Saved data entries:
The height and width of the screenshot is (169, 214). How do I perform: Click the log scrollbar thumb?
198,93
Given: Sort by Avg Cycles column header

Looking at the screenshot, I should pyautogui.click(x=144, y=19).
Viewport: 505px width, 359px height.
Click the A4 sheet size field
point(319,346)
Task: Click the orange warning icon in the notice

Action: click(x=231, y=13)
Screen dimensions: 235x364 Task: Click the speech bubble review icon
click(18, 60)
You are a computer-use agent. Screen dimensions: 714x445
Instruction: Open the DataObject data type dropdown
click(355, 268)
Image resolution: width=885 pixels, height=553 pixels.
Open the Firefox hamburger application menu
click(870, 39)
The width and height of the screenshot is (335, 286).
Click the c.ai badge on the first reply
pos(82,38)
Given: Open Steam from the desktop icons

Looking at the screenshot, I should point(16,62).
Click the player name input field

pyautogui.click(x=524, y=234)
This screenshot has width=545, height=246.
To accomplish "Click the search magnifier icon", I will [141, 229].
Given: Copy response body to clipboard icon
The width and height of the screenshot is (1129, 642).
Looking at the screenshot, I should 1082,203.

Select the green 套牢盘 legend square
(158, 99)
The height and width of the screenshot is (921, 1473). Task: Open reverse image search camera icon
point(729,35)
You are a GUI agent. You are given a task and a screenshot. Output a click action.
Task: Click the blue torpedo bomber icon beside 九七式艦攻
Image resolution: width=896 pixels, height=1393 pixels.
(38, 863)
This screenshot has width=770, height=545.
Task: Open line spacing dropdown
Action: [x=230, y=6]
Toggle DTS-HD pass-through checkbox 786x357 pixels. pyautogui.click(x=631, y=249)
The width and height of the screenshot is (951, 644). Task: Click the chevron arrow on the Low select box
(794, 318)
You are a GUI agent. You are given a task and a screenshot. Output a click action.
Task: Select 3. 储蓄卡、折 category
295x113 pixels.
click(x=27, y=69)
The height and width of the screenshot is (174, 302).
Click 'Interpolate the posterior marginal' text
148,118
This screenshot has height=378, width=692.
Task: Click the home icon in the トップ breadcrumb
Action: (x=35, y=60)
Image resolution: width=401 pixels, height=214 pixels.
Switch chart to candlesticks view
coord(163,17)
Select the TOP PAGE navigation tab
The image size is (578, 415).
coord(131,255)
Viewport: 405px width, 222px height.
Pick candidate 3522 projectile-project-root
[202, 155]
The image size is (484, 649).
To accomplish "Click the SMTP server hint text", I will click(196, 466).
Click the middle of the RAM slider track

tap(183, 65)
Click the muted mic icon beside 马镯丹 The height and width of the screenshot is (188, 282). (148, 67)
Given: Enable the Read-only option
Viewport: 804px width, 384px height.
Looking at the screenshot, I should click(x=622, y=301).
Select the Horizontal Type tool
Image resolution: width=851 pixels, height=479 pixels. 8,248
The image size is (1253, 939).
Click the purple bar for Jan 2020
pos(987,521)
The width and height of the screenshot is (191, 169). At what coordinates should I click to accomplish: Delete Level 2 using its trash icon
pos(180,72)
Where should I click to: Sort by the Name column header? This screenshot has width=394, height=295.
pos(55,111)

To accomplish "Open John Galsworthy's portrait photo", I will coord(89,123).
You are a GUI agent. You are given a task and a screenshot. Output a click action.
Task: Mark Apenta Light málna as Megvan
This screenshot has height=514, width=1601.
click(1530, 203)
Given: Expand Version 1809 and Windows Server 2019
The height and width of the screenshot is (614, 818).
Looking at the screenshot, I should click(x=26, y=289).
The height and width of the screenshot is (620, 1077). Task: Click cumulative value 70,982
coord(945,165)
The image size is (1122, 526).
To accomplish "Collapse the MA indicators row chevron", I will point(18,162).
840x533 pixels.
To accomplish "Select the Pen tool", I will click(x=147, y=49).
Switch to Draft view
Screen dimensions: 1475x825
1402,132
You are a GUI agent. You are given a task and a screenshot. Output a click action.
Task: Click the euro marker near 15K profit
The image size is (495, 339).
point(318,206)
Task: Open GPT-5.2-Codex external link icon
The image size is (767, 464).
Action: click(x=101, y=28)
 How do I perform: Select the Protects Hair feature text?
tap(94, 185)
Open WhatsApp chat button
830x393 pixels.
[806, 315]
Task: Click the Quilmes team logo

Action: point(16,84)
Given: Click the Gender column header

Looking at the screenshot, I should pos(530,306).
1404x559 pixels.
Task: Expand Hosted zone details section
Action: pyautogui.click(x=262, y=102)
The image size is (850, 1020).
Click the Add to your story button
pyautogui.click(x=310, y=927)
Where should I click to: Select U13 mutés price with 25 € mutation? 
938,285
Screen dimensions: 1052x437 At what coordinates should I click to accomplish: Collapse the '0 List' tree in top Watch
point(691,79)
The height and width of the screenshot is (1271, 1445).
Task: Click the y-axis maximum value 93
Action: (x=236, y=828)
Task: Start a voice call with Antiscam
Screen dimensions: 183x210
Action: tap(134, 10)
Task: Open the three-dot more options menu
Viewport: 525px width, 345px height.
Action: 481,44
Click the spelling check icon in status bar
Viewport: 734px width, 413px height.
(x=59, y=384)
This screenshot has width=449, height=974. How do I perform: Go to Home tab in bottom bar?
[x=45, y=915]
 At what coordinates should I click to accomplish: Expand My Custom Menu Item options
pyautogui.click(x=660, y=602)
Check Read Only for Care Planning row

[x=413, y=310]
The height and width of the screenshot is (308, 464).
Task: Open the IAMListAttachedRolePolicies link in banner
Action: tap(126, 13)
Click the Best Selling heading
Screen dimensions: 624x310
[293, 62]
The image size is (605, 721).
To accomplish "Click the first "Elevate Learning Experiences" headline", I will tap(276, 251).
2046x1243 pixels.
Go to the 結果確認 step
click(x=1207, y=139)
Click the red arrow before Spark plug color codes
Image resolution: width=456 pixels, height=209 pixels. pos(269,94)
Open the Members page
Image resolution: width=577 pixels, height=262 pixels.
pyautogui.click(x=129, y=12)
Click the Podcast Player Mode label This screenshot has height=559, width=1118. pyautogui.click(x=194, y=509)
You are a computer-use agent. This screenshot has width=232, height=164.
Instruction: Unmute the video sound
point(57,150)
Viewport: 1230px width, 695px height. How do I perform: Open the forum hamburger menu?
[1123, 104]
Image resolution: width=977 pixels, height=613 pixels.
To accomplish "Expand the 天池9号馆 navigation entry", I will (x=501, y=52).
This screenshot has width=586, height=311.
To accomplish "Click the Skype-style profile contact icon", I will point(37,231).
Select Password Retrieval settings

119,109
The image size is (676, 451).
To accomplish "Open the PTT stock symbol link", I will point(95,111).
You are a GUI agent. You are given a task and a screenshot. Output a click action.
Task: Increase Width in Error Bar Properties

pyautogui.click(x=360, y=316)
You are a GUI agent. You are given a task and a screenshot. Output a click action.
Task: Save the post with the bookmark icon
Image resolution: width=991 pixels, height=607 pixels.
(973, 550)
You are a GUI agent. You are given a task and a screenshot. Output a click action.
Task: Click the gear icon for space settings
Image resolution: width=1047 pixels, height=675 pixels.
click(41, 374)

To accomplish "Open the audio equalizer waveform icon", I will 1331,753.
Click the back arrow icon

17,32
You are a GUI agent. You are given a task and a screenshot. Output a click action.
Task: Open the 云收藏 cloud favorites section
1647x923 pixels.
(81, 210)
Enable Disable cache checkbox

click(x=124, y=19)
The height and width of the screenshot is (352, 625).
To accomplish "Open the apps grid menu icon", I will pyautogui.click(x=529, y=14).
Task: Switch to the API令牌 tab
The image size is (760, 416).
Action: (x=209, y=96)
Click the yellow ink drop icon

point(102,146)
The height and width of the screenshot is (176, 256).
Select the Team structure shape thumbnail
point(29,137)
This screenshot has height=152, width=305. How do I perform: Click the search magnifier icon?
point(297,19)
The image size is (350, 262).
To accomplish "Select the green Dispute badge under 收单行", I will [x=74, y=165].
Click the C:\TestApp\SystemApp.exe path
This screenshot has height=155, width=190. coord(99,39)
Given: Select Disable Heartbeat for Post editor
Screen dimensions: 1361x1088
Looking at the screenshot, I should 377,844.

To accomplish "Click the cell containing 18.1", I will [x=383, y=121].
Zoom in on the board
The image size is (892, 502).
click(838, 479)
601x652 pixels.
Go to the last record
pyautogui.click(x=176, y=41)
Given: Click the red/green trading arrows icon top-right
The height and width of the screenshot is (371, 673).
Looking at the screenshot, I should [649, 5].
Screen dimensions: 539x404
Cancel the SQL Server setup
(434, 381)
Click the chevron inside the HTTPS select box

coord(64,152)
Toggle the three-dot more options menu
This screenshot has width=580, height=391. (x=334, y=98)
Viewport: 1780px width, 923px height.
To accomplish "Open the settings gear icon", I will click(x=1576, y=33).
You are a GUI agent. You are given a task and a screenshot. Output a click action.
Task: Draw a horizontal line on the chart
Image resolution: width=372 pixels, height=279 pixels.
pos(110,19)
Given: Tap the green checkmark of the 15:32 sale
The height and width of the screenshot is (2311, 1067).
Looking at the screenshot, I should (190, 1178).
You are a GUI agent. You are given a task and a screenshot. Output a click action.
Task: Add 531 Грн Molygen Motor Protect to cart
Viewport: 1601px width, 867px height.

§ About this exercise: Give back, unchanged, the line containing "Cancel the SQL Server setup" and each line that comes after it in the entries above, ending with the last.

§ Task output:
Cancel the SQL Server setup
(434, 381)
Click the chevron inside the HTTPS select box

coord(64,152)
Toggle the three-dot more options menu
This screenshot has width=580, height=391. (x=334, y=98)
Viewport: 1780px width, 923px height.
To accomplish "Open the settings gear icon", I will click(x=1576, y=33).
You are a GUI agent. You are given a task and a screenshot. Output a click action.
Task: Draw a horizontal line on the chart
Image resolution: width=372 pixels, height=279 pixels.
pos(110,19)
Given: Tap the green checkmark of the 15:32 sale
The height and width of the screenshot is (2311, 1067).
Looking at the screenshot, I should (190, 1178).
You are a GUI agent. You are given a task and a screenshot. Output a click action.
Task: Add 531 Грн Molygen Motor Protect to cart
Viewport: 1601px width, 867px height.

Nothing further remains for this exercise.